Studies in model organisms have shown that membrane protein translocation is a co-translational process, whereby nascent polypeptide chains emerging from ribosomes (Ribosome Nascent Chain) forms a complex with signal recognition particle (SRP-RNC). In order to understand the individual contributions of various machinery components, we are interested in developing a cell free (in vitro) transcription/translation/translocation system and are in the process of assembling various components. An important consideration in the in vitro system is to stall the ribosomes to produce nascent ribosome chains. That being said, the conventionally used secM stalling sequence, which is appended to the gene encoding the substrate in question to impede its translation, is lacking in S. mutans. To counter this issue, we want to take advantage of the fact that the elongation factor-P (Ef-P) facilitates translocation of proteins with consecutive prolines, and its elimination would likely impede translation of proteins with consecutive prolines. I will test this hypothesis by:
- Characterization of growth phenotype of ∆efp mutant under various environmental conditions.

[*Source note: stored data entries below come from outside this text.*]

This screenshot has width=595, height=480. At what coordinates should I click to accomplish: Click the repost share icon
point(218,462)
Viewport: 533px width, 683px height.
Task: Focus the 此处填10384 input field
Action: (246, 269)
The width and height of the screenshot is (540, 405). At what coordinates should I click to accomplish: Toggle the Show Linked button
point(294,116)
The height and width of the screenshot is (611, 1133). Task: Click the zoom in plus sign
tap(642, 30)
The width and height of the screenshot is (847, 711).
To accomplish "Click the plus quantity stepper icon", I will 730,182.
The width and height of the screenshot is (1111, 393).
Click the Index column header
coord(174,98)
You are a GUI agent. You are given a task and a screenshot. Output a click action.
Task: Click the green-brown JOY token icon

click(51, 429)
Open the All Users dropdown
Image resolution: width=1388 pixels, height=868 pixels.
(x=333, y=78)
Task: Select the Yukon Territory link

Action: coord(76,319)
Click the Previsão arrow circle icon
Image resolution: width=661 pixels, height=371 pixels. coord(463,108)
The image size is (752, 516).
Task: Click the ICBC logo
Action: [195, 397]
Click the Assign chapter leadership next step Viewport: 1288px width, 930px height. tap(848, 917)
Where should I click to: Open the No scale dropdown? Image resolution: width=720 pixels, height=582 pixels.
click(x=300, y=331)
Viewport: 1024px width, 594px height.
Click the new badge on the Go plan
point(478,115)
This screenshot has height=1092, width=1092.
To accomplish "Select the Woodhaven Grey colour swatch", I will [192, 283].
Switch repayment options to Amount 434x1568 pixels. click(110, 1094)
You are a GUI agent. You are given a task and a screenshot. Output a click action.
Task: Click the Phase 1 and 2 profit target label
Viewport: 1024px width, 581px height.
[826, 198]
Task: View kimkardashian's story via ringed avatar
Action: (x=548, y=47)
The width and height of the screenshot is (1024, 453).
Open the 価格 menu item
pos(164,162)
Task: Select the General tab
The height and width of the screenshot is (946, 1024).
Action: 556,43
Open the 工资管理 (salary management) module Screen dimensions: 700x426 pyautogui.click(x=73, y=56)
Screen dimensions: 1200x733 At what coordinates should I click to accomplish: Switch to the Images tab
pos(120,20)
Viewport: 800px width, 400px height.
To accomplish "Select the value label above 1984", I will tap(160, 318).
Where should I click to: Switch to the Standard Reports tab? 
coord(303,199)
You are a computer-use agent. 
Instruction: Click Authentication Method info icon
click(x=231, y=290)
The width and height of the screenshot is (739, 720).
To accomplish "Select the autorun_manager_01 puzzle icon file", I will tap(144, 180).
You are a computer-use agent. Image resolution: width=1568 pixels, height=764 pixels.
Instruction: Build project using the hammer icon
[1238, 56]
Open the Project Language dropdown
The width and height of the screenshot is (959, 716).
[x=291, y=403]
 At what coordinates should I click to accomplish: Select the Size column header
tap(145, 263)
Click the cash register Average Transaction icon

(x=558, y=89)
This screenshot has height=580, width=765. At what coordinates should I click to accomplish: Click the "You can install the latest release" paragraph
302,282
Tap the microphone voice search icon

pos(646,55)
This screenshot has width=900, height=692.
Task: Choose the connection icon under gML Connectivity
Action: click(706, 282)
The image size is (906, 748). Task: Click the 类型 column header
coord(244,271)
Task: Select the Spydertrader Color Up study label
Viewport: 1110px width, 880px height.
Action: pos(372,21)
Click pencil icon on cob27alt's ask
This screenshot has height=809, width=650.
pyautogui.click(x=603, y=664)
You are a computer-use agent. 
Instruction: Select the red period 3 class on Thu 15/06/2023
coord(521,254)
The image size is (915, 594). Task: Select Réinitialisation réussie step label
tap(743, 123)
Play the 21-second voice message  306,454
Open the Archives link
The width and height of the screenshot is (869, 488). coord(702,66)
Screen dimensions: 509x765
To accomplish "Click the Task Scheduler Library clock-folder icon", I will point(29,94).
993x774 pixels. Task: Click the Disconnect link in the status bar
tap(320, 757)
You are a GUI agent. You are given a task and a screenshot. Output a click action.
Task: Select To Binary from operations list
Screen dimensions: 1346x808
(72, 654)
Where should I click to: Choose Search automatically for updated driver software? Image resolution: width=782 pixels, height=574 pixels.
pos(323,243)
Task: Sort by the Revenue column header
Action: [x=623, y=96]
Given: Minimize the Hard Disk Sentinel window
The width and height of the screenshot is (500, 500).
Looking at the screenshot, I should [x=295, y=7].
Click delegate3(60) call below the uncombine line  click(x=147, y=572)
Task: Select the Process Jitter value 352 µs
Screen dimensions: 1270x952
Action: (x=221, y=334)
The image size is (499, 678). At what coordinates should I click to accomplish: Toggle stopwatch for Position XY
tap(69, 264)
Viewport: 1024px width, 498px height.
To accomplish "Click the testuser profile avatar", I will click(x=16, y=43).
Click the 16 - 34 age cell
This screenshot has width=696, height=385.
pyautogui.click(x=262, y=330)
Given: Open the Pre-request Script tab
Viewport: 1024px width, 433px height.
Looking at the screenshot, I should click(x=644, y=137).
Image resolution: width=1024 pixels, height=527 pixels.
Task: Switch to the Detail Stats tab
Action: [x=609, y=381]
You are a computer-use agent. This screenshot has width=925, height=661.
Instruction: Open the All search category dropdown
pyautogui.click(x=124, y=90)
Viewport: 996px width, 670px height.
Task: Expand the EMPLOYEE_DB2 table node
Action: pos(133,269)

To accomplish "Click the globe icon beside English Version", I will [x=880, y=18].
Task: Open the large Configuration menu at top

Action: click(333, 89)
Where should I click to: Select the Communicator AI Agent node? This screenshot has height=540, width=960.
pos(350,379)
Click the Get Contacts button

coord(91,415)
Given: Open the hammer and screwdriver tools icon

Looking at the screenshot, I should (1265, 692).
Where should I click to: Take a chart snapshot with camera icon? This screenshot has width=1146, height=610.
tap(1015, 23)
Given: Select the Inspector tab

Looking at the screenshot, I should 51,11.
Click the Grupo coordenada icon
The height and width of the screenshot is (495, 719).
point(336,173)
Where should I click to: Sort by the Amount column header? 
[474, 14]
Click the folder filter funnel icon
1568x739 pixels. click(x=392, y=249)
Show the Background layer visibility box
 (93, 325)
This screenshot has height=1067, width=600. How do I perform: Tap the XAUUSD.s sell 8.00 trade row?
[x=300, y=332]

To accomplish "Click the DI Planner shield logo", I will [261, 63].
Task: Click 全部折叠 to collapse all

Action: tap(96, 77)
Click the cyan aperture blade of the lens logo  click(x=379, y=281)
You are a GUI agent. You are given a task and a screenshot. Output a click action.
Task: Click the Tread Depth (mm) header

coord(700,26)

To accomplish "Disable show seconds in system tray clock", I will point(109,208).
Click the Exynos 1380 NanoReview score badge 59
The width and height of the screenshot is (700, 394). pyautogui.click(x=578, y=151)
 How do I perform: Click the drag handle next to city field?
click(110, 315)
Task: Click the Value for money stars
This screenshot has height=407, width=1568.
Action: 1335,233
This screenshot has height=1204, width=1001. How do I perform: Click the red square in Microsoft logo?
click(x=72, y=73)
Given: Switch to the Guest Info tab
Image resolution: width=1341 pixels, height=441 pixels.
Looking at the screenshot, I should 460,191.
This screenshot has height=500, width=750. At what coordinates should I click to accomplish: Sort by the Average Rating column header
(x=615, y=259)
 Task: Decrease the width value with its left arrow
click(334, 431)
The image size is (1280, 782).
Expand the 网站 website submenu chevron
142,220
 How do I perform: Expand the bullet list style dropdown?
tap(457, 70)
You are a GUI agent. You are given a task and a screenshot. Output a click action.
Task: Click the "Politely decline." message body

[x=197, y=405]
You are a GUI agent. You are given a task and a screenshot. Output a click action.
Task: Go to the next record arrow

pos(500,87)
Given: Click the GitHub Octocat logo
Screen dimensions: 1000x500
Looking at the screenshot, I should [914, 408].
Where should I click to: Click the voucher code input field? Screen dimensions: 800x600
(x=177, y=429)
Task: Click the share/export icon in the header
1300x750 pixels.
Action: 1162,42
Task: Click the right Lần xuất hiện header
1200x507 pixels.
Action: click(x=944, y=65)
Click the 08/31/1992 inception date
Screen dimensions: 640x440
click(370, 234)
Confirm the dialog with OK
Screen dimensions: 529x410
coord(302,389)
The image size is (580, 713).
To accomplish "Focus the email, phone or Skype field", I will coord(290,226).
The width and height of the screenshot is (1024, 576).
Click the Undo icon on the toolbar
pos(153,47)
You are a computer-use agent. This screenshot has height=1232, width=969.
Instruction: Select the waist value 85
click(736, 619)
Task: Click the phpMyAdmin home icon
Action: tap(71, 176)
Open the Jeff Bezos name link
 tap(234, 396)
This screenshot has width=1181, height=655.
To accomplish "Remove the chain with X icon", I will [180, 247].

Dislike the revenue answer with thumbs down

I will compare the growth of S. mutans wild type and isogenic ∆efp mutant under non-stress and stress conditions, such as cold temperature, salt-stress, acid stress, and in the defined media with multiple sugars, to test whether Ef-P elimination impedes growth or not.
- Construction of an expression plasmid with putative small membrane (AtpH) fused to GFP using a poly-proline (3xPro) linker.
Resultant plasmid (pDL289 background) will be transformed in wild type and ∆efp strains, then measurement of GFP expression in both strains is expected to tell us the efficiency of poly-prolines in stalling. I expect ∆efp mutant to stall protein synthesis on encountering consecutive prolines and therefore not synthesize GFP, while wild type will have GFP expression.
I expect that on completion, this project will facilitate an essential tool to isolate ribosomes with RNCs from S. mutans for in vitro transcription/translation/translocation assay.